### GIVEN DATA

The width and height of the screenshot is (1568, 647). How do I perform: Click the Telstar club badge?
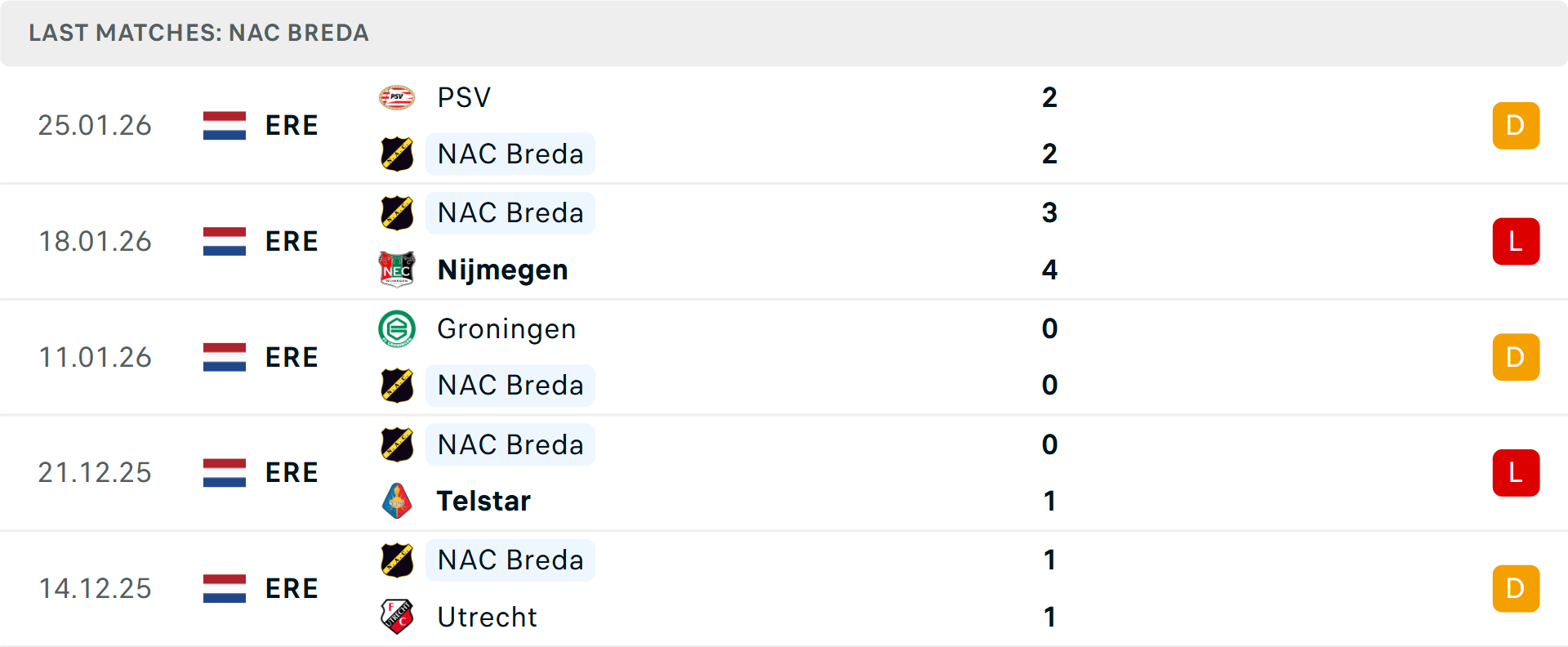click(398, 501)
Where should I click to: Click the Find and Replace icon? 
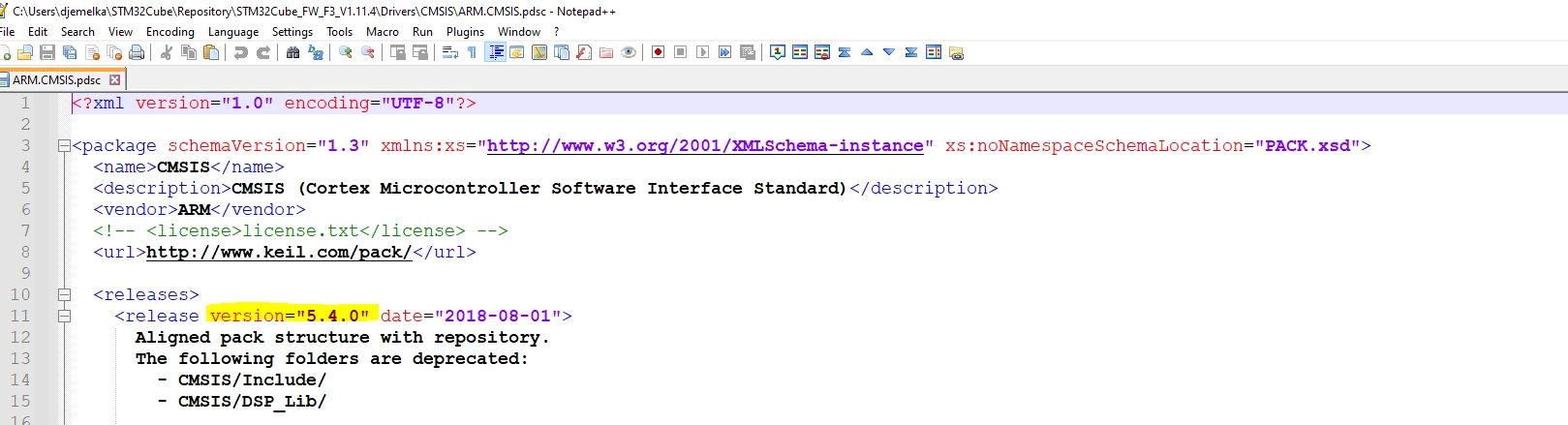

--

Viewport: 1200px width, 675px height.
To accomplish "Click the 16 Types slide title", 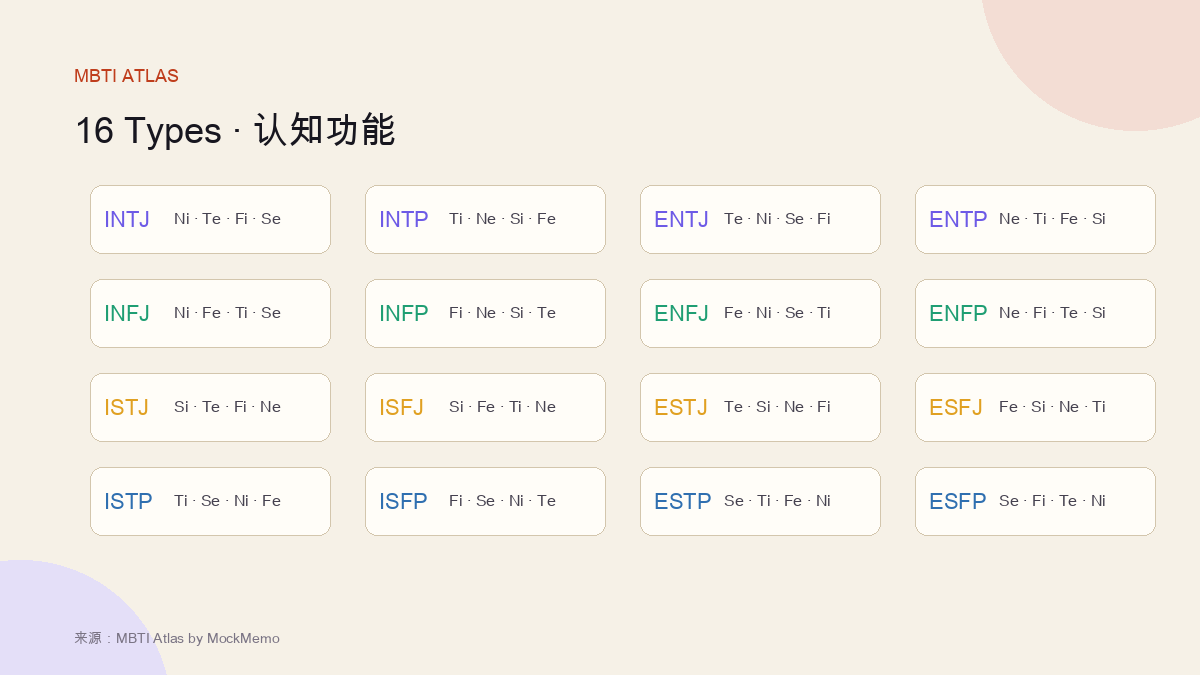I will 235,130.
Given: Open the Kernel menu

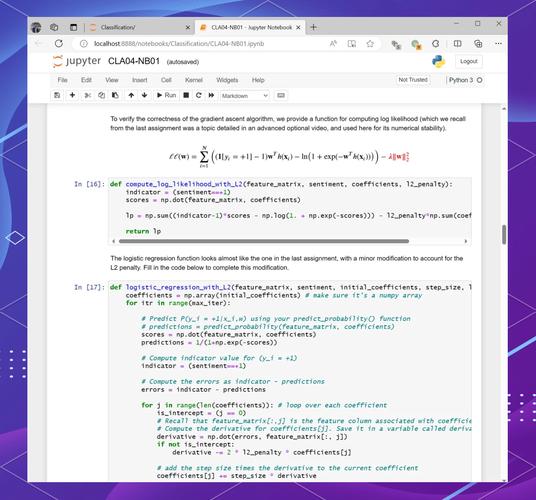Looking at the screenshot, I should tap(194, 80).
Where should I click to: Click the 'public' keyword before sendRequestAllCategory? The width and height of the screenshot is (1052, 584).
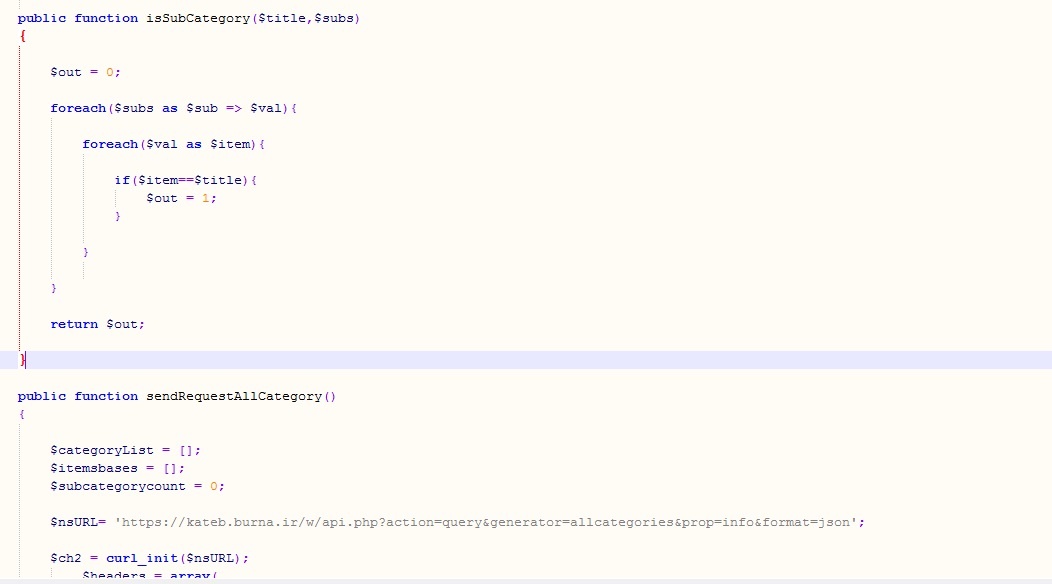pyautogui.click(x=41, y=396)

### TASK
Give again the stretch of the entries above that begins at the line with "The width and height of the screenshot is (1568, 647)." and ends at the line with "Where should I click to: Click the Find", word for word, with no pictures.

### EXERCISE ANSWER
The width and height of the screenshot is (1568, 647). How do I perform: Click the Telstar club badge?
click(398, 501)
Where should I click to: Click the Find and Replace icon? 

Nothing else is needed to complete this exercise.